WASHINGTON — Members of a bipartisan House committee examining economic competition between the U.S. and China said Tuesday that Congress needs to legislate barriers for American investment in Chinese companies, including artificial intelligence.
“It is up to Congress to ensure American money isn’t financing the CCP’s top tech ambitions, including AI, quantum computing, and semiconductors, but also biotechnologies, directed energy, hypersonics, advanced manufacturing, space technologies … anything associated with the PRC’s military-industrial complex,” said Rep. Mike Gallagher, chairman of the House Select Committee on the Chinese Communist Party.
Gallagher, R-Wisc., said during the hearing that American companies continuing to invest in blacklisted Chinese firms are helping to fund the Chinese government’s push to invade Taiwan.
Government employee pension funds are also at play. Rep. Raja Krishnamoorthi, D-Ill., ranking member of the committee, cited a May Newsweek report stating that at least 115 mutual funds offered under the federal government’s Thrift Savings Plan contain one or more of 30 sanctioned or watch-listed Chinese companies that threaten national security.

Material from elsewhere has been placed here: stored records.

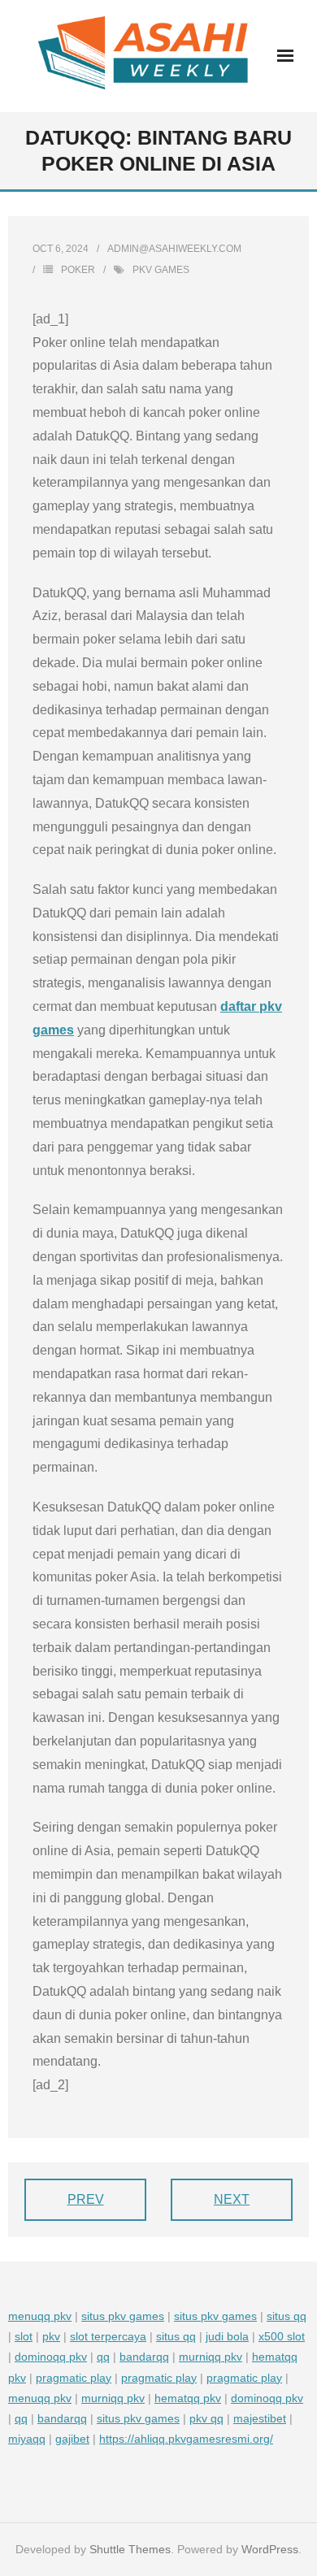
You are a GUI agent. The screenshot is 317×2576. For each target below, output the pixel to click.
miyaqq (27, 2438)
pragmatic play (73, 2377)
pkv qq (206, 2418)
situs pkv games (122, 2315)
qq (103, 2356)
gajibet (72, 2438)
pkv (51, 2336)
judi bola (227, 2336)
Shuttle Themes (130, 2549)
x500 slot (281, 2336)
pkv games (160, 269)
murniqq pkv (210, 2356)
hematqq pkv (187, 2398)
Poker (78, 269)
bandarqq (144, 2356)
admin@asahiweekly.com (174, 248)
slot (24, 2336)
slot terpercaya (108, 2336)
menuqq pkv (40, 2315)
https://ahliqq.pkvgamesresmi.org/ (186, 2438)
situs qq (286, 2315)
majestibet (259, 2418)
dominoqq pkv (51, 2356)
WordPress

“By investing in these companies we risk supporting the CCP’s military aggression and their human rights abuses,” Krishnamoorthi said.
“If the Chinese Communist Party moves on Taiwan, it would lead to a catastrophic war, a global depression and tens of thousands of lives being lost on all sides,” Krishnamoorthi told CNBC’s “Squawk Box” on Tuesday. “That’s something we have to prevent.”
But Gallagher said that Wall Street firms have not seriously considered the threats posed by the People’s Republic of China, including risks to the U.S. economy, if the PRC prepares to invade its neighbor.
“What is Wall Street doing to guard against that outcome?” Gallagher said at the hearing Tuesday. “Are banks and asset managers moving to protect American investors? Or are they just betting on another bailout?”
At least one Wall Street firm, JPMorgan Chase, is concerned about strained relations with China, according to CEO Jamie Dimon.
“I don’t expect a war in Taiwan, but this can go south,” Dimon said Monday at a financial conference in New York. Prospects for JPMorgan operations in China are looking less optimistic amid uncertainties in IPO and merger markets, he added.